About this exercise: In the entries below, copy only the lines from the one that contains "Refuser tous les cookies (195, 1128)" through the last line, exactly, and omit any pictures.

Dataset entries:
[Start of section]

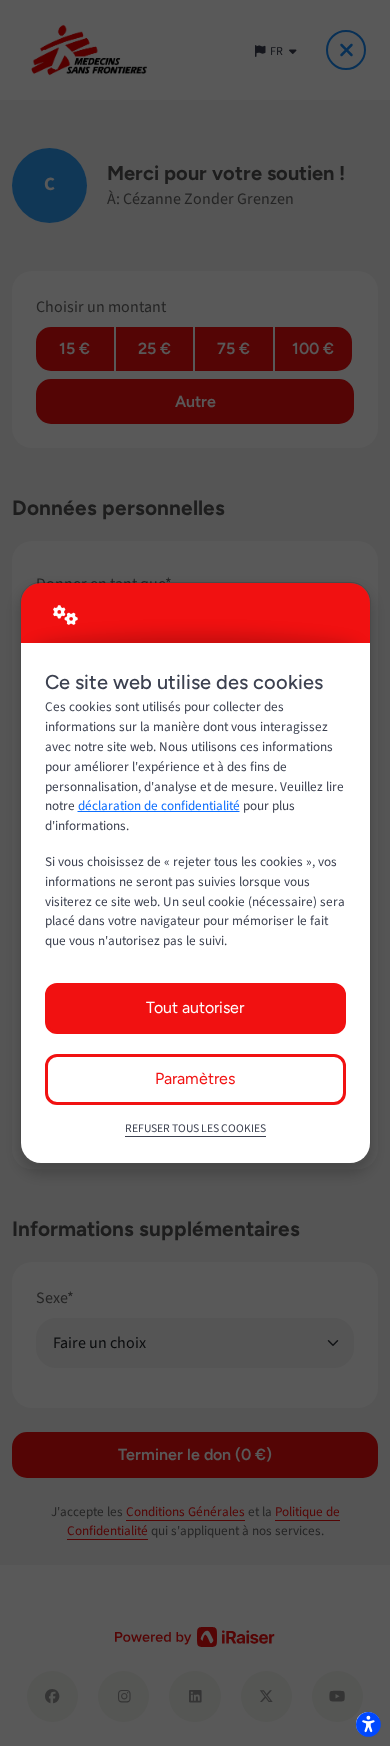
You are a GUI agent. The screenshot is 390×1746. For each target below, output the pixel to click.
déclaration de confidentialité (159, 805)
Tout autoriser (195, 1007)
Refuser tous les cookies (195, 1128)
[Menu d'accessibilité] (368, 1724)
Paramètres (195, 1078)
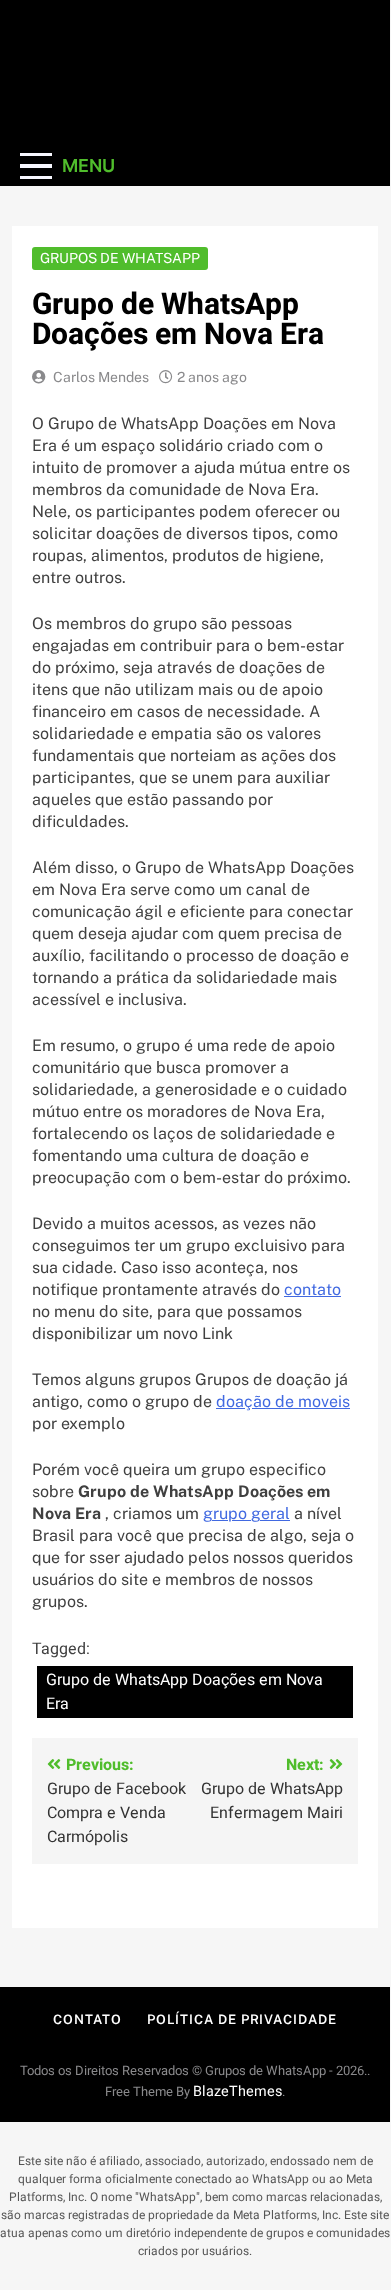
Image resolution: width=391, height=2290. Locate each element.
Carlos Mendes (101, 377)
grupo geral (246, 1513)
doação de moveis (283, 1401)
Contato (87, 2019)
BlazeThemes (237, 2091)
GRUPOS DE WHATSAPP (120, 258)
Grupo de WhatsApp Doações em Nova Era (184, 1692)
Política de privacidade (242, 2019)
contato (312, 1289)
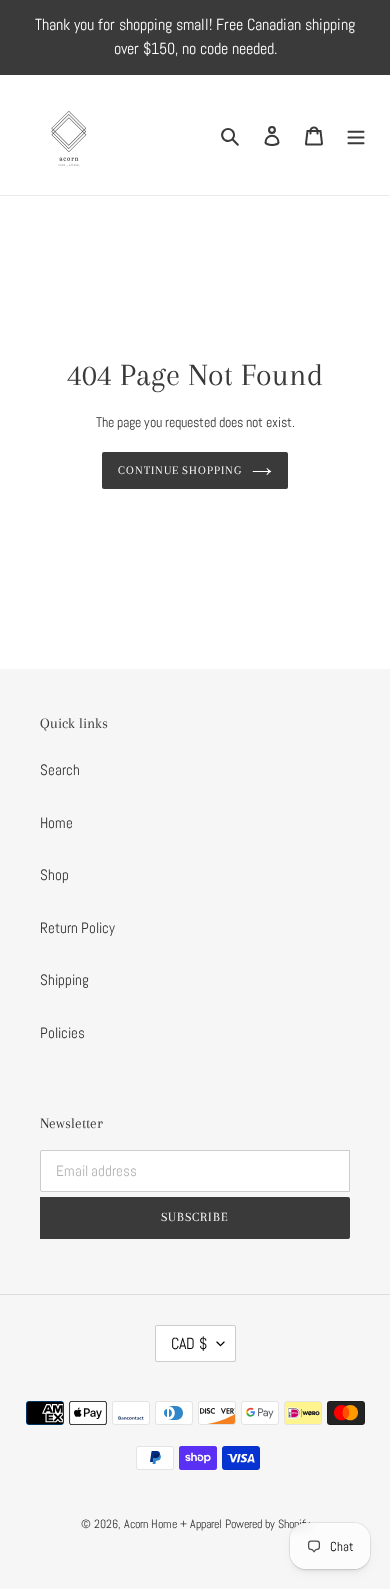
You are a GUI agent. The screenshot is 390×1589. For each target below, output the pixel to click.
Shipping (64, 979)
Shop (54, 874)
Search (60, 769)
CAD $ (189, 1343)
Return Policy (77, 927)
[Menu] (356, 135)
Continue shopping (180, 470)
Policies (62, 1032)
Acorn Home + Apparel (174, 1524)
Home (56, 822)
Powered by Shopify (267, 1524)
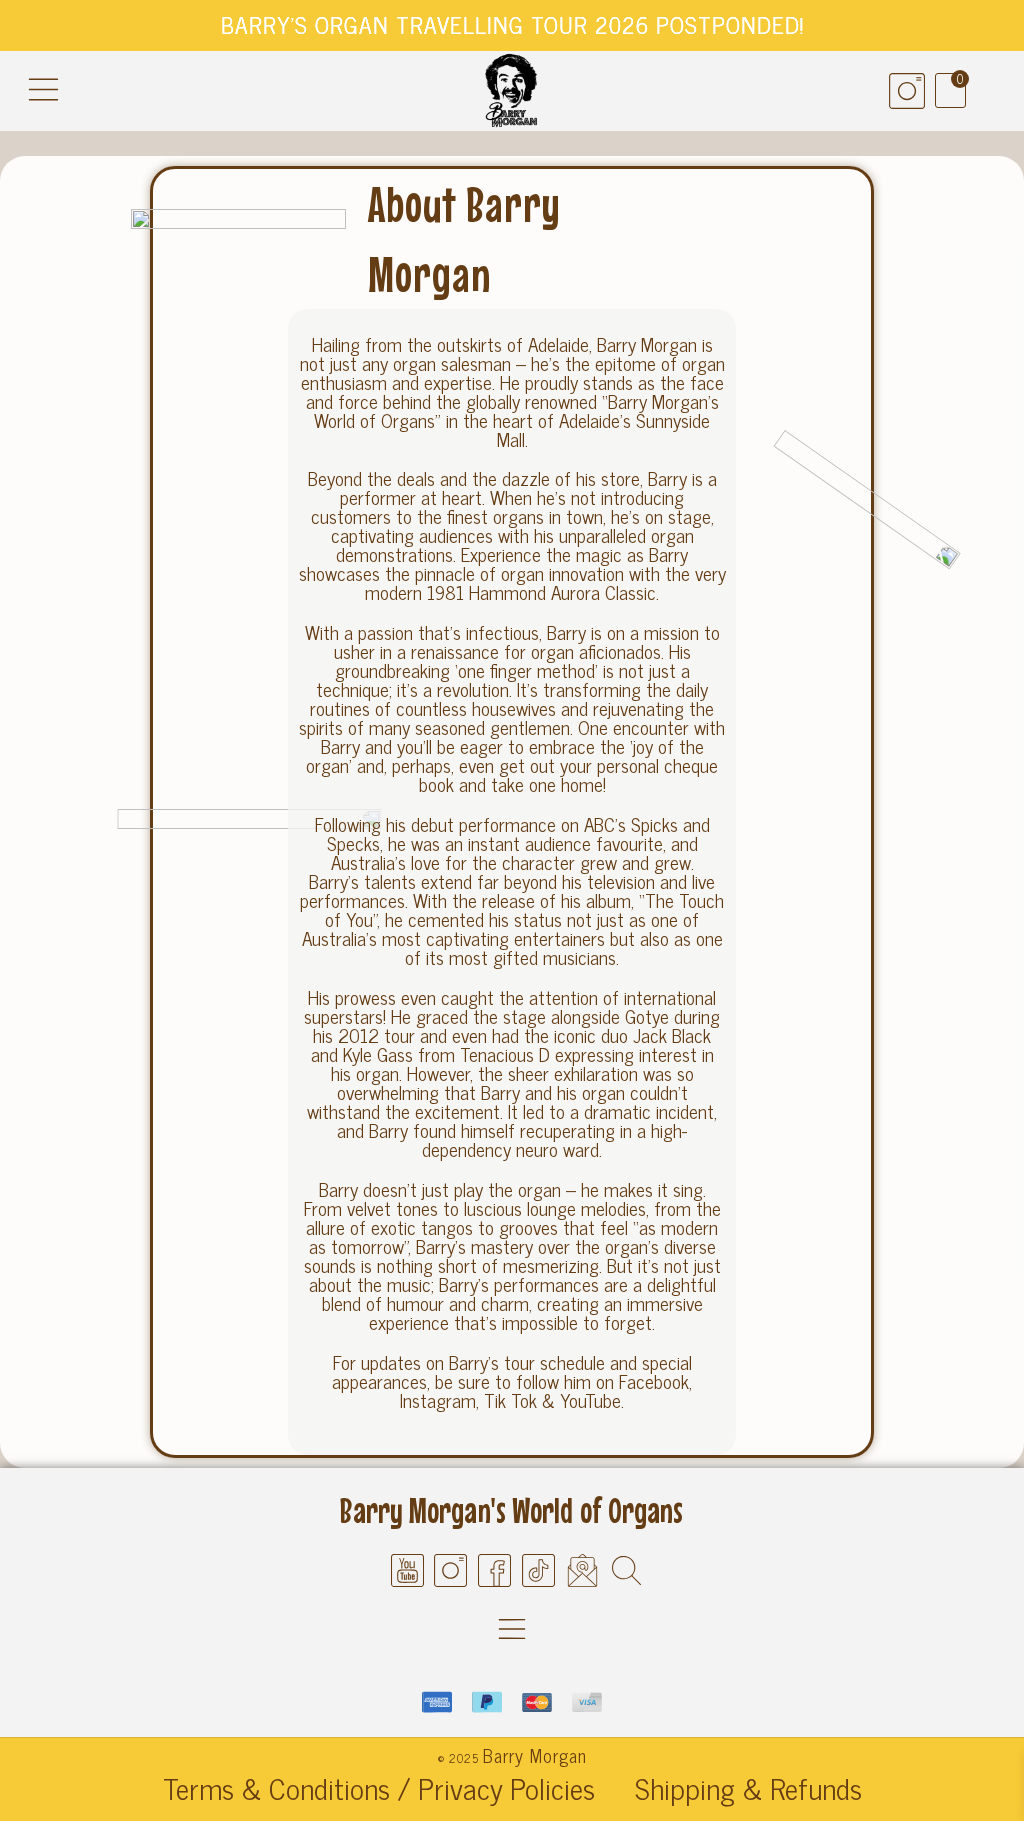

[End of section]

Written answer:
Refuser tous les cookies (195, 1128)
[Menu d'accessibilité] (368, 1724)
Paramètres (195, 1078)
Image resolution: width=391, height=2290. Locate each element.
Carlos Mendes (101, 377)
grupo geral (246, 1513)
doação de moveis (283, 1401)
Contato (87, 2019)
BlazeThemes (237, 2091)
GRUPOS DE WHATSAPP (120, 258)
Grupo de WhatsApp Doações em Nova Era (184, 1692)
Política de privacidade (242, 2019)
contato (312, 1289)
You are a GUI agent. The screenshot is 390×1589. For each target below, output the pixel to click.
Shipping (64, 979)
Shop (54, 874)
Search (60, 769)
CAD $ (189, 1343)
Return Policy (77, 927)
[Menu] (356, 135)
Continue shopping (180, 470)
Policies (62, 1032)
Acorn Home + Apparel (174, 1524)
Home (56, 822)
Powered by Shopify (267, 1524)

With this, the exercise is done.